As Moiraine notes, the women find clever ways to get around those promises. For example, although they can speak no word that isn’t true, they can withhold truths they aren’t asked about.
With so much power, it’s probably no surprise the Aes Sedai have made enemies. Even Rand (Finn Jones) and his friends don’t really trust Moiraine at first. But she and her sisters have a much bigger problem to worry about — and no, it’s not the Dark One.
Why do the Whitecloaks hunt the Aes Sedai?
Those who have seen the first three episodes of The Wheel of Time know the Dark One isn’t the only enemy the Aes Sedai need to worry about. The second installment, “On the Run,” introduces the Whitecloaks, or the Children of the Light. And after one of their questioners tortures and burns Moiraine’s sister alive, there’s little doubt about where they stand when it comes to the organization.
Less obvious is why the Whitecloaks are so committed to capturing and killing the Aes Sedai. The religious zealots seem just as committed as Moiraine and her sisters when it comes to weeding out Darkfriends. However, they mark the women as their enemy. It seems their connection to the One Power — even though they use it to fight the Dark One — places them on the Whitecloaks’ list of threats.
And when the story picks up, the Children of the Light appear to have far more military influence than the Aes Sedai. They could present a problem when it comes to Moiraine completing her quest. But is that something fans should even be rooting for?

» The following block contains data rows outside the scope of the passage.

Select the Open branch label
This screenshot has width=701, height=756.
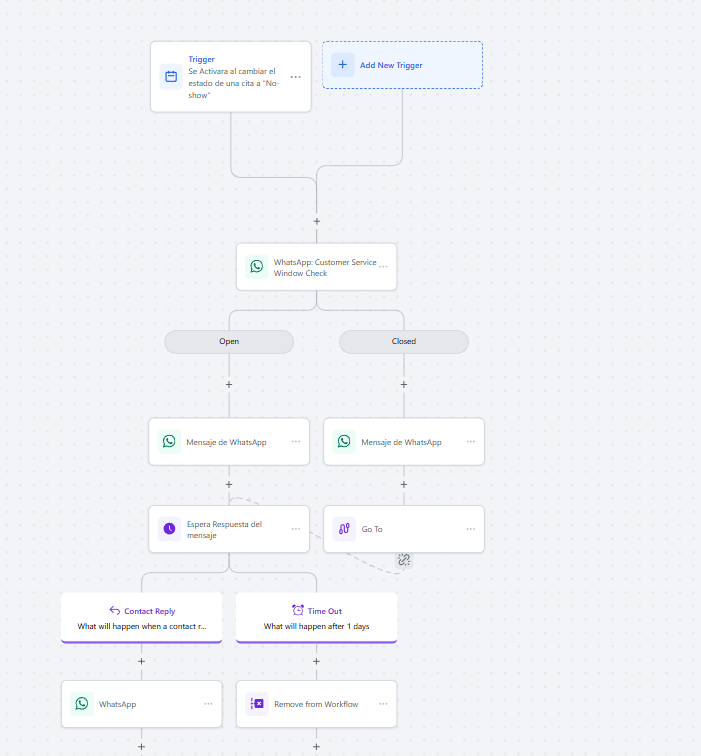point(229,341)
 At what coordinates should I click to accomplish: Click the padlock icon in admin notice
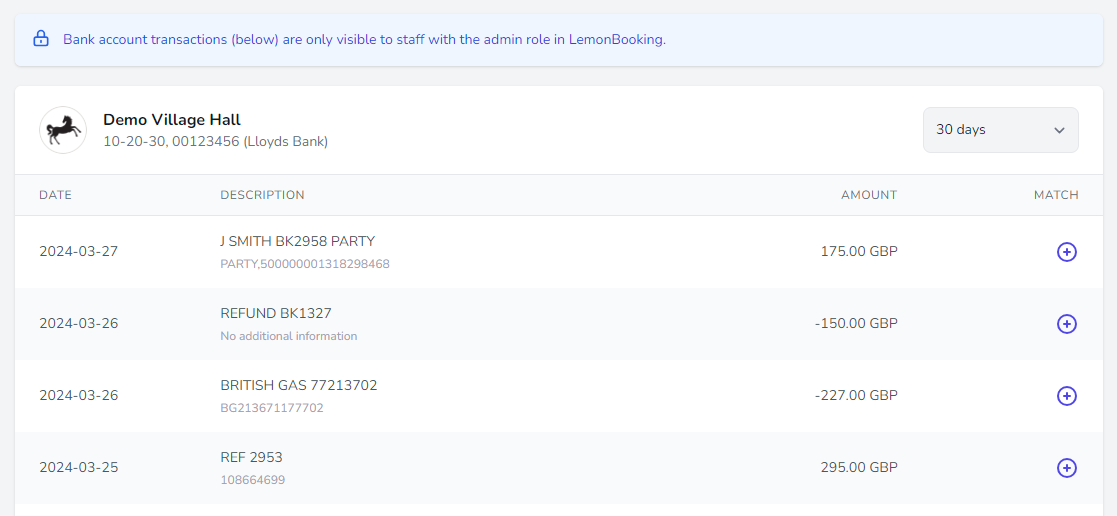pos(41,39)
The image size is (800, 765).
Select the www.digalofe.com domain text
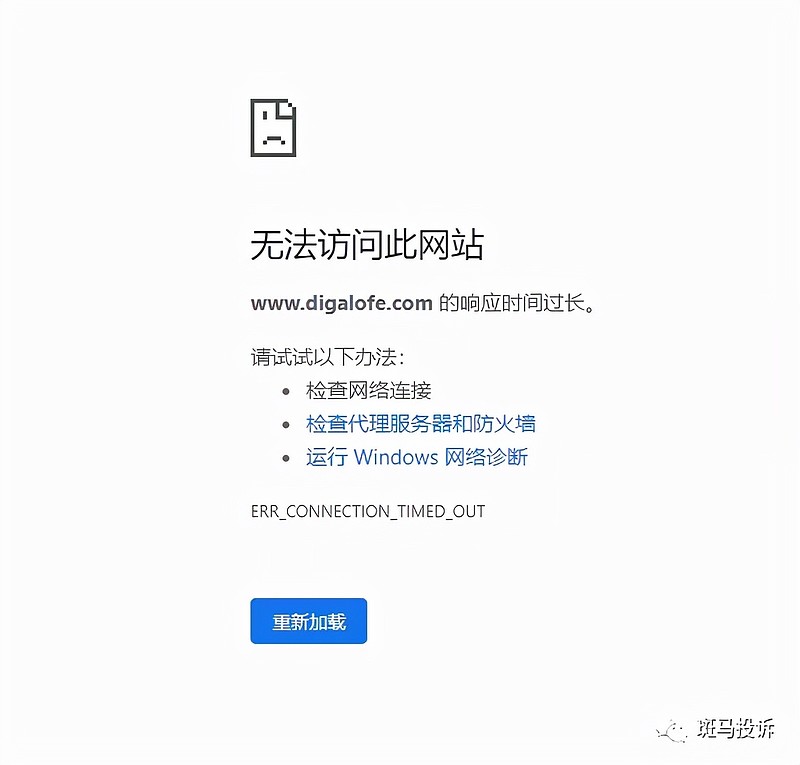click(x=341, y=303)

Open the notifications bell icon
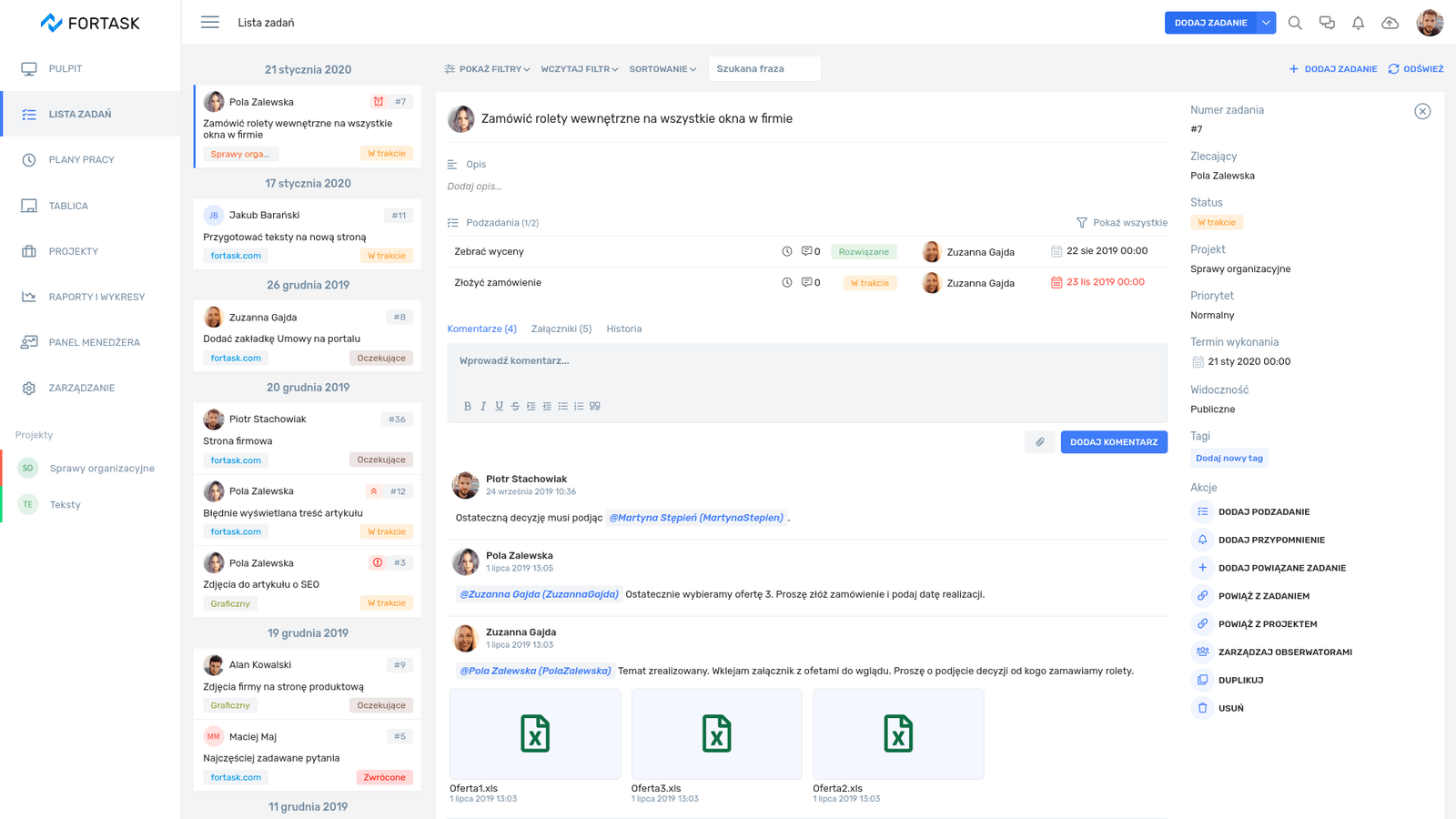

Are the Aes Sedai the good guys in ‘The Wheel of Time’?
While it seems obvious viewers aren’t meant to sympathize with the Whitecloaks, that doesn’t necessarily mean they should trust the Aes Sedai. Shows like The Wheel of Time don’t often break characters down into purely good or purely evil. And despite Moiraine’s attempts to find the dragon, there’s no telling whether that’s actually in the best interest of Rand and his friends.
In fact, a Darkfriend even suggests the Aes Sedai will kill the next Dragon once they discover who it is. That could simply be a ploy to draw Rand and Mat (Barney Harris) to the Dark One. However, Moiraine has proven herself ruthless when it comes to her mission. The fates of individuals don’t seem particularly important to her, begging the question: who should we be cheering on?
The Wheel of Time will answer that as the story continues to unfold. New episodes of the series drop on Amazon Prime Video every Friday.